In a matter of weeks or months, it seems likely that Justice House will exist only in our memories, the phantom image of a decade-long experiment in liberation theology and socialist politics.
Few of those who still crowd the Elm Avenue apartments known as Justice House were ever full participants in David Hayden's mission of founding of a community of poor people who would share their poverty in dignity, determining their own futures.
Hayden, you may recall, started the Justice House/Justice Church when he was still a Mennonite minister in the mid-1980s. He challenged government, private charity and organized religion with a confrontational attitude that both fascinated and repelled much of mainstream society.
Even when the church took away its recognition of his ministry, he continued to fight for - and win - concessions for the people who sought him out for shelter and esteem.
Finally, some would say unavoidably, the time came when even David Hayden's iron constitution collapsed under the weight of feeling personally responsible for all of the Roanoke Valley's poor and homeless.

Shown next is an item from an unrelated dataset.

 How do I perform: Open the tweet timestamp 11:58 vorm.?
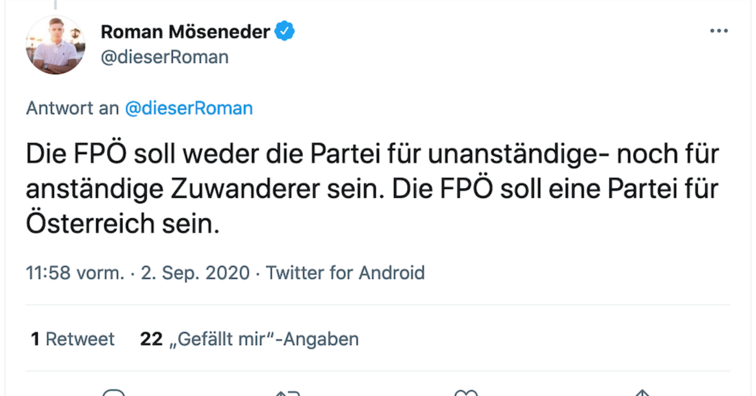point(74,272)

After a decade of leadership, he left Justice House in January, he says with the understanding that some of those agencies he once vilified would support the struggling "community."
Pointing fingers now seems counterproductive for people who are about to greet the hard face of winter. Most of them seem to be looking for help with the move to new quarters, new standard housing with working plumbing and garbage collection and heat.
There are surely many in the Roanoke Valley who have breathed a sigh of relief knowing Hayden isn't around to deliver animal dung to press conferences, or to shout down clerics in their own churches. They will smugly say "good riddance" and "told you so."
But I'm not so sure, after covering Hayden and Justice House for the better part of the last decade, that those reactions are fair.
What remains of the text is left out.